_Data rows_
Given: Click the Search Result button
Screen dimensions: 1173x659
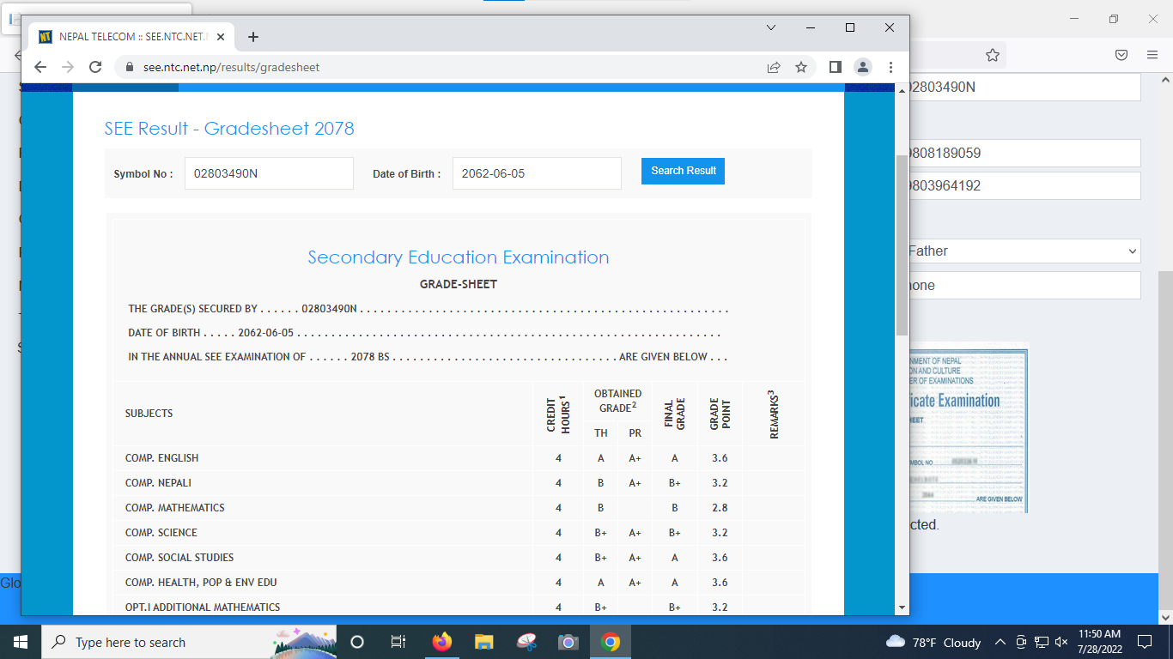Looking at the screenshot, I should [683, 171].
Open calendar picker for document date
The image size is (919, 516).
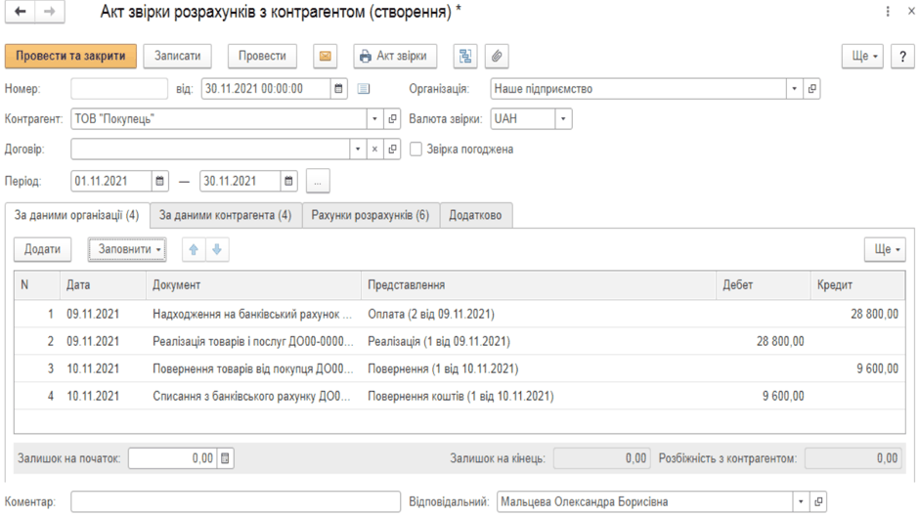tap(338, 89)

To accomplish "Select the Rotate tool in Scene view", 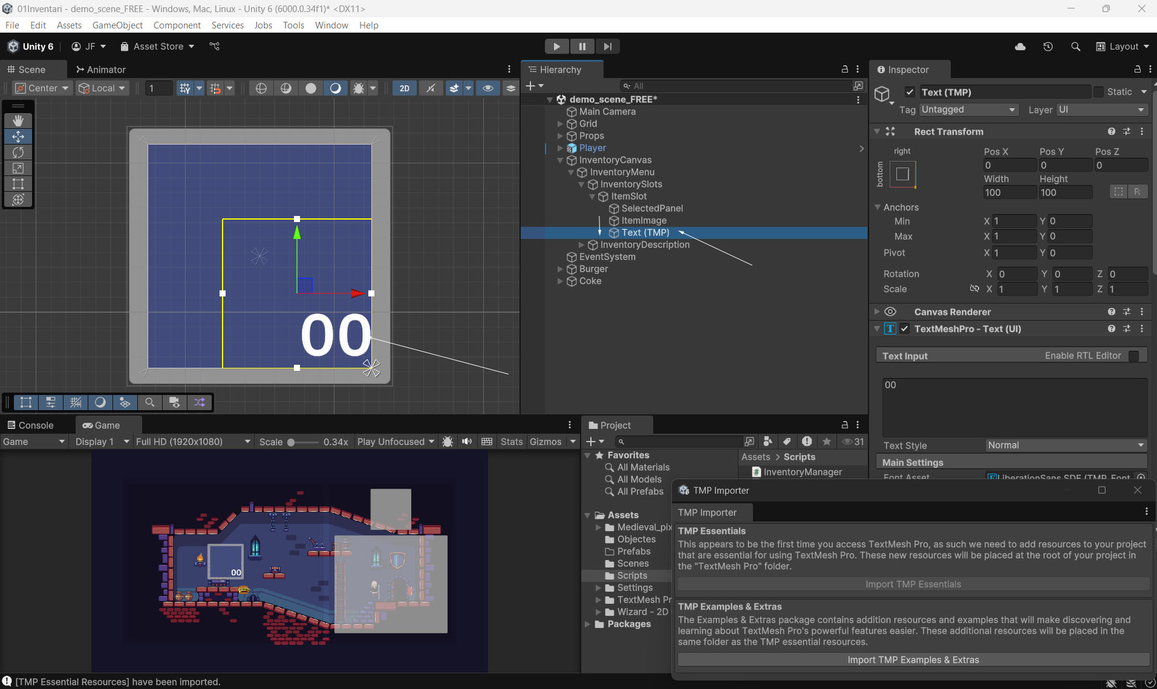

_Your instructions_
From the records above, pull out each line that contains the word "Given".

_Task answer_
Given: Click the Search Result button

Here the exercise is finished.